_Document passage_.
The reduction of leisure to a mere auxiliary of work is the official leisure philosophy of National Socialism. It is all the more brutal because it coalesces with the National Socialist principle of social organization: drive the workers into huge organizations where they are submerged; lose their individuality, march, sing, and hike together but never think together. The Labor Front thus takes particular pride in one achievement of its Strength through Joy organizations; the yearly efficiency competition among boys and girls (in 1936, there were 720 professions with 1,500,000 participants; in 1937, there were 1,800,000 participants). Plants developing the most successful vocational-training institutes receive from Dr. Ley an efficiency medal. The design is a cog-wheel enclosing a swastika above a hammer with the initials DAF (German Labor Front) and below the words ‘recognized vocational training plant.’43

Strength through Joy makes full use of the findings of applied psychology to prescribe in detail the correct methods, time, and content of leisure for the one aim of enhancing the worker’s productivity. The same purpose is served by the Beauty of Labor department of the Labor Front, whose function is to beautify factories and canteens. These organizations have of course given material benefits to many working-class groups. But much as glee clubs, orchestras, and baseball teams may improve the lot of prisoners, they do not tear down the bars.

_Source material_.
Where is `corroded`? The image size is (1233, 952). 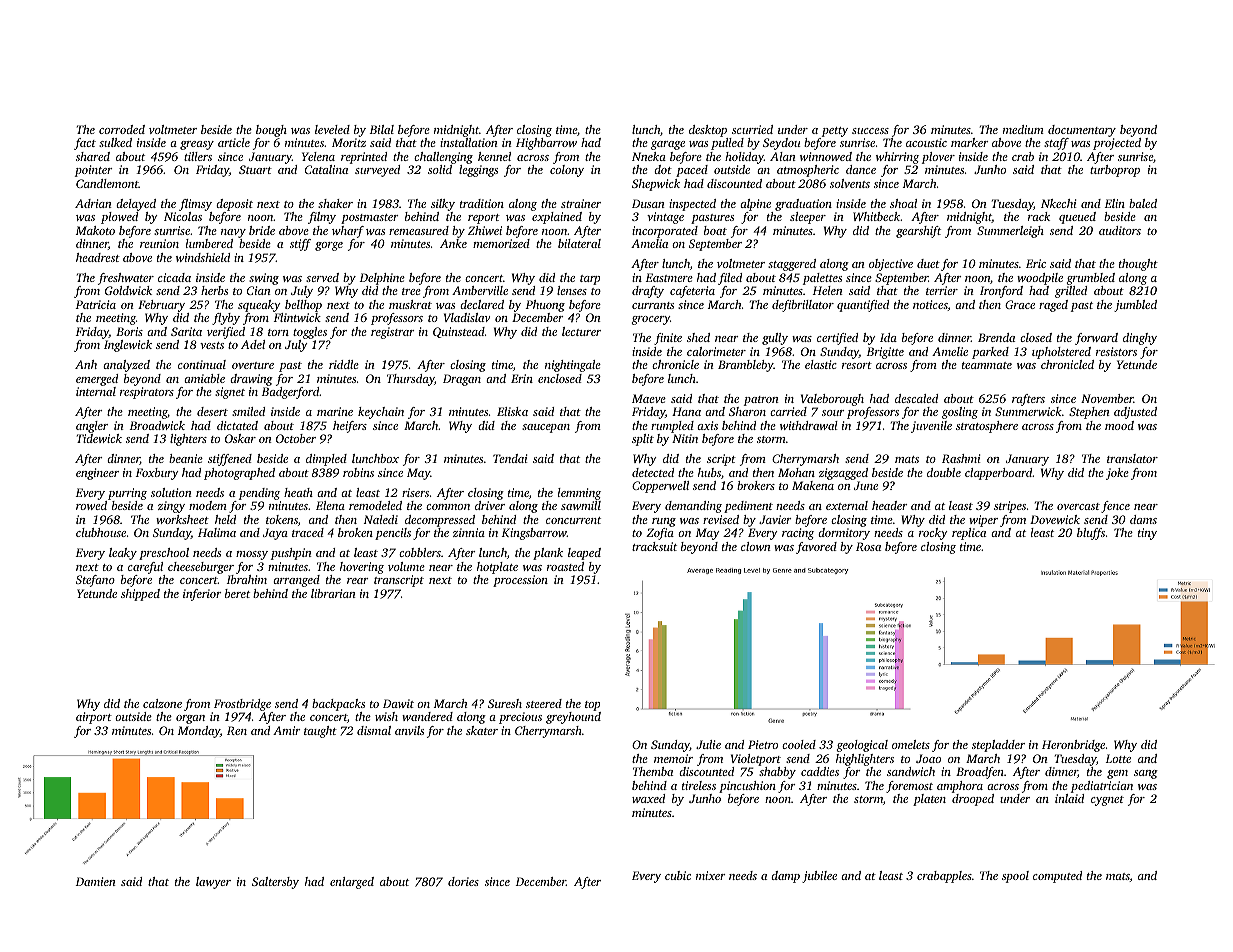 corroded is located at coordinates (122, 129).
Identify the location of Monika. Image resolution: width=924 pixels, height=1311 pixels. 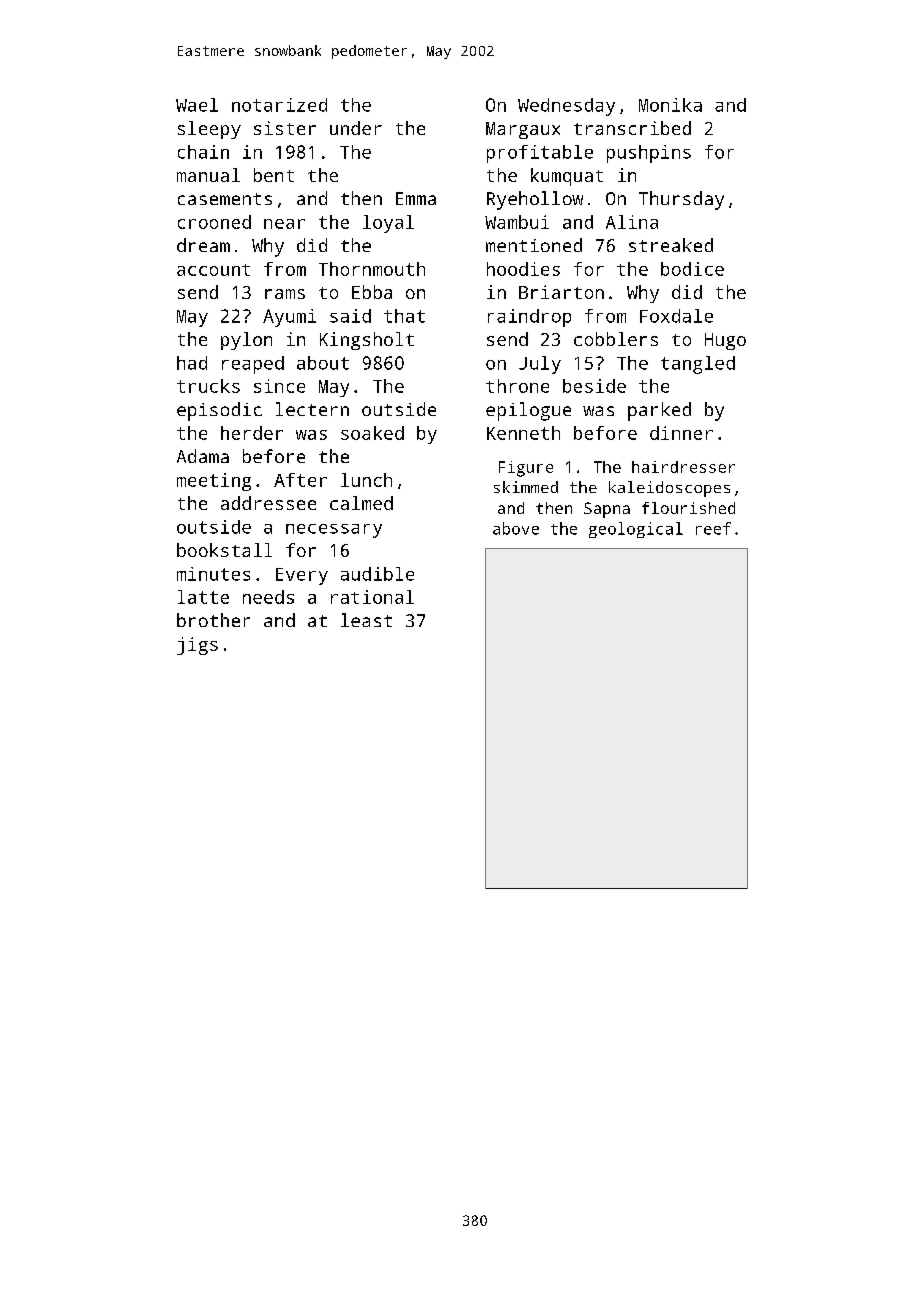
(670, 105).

_What needs to be done_. How does this sentence from the passage on Nazi leisure policy read in Spanish: "The same purpose is served by the Beauty of Labor department of the Labor Front, whose function is to beautify factories and canteens."?

_Reply_. El mismo propósito lo cumple el departamento Belleza del Trabajo del Frente del Trabajo, cuya función es embellecer fábricas y comedores.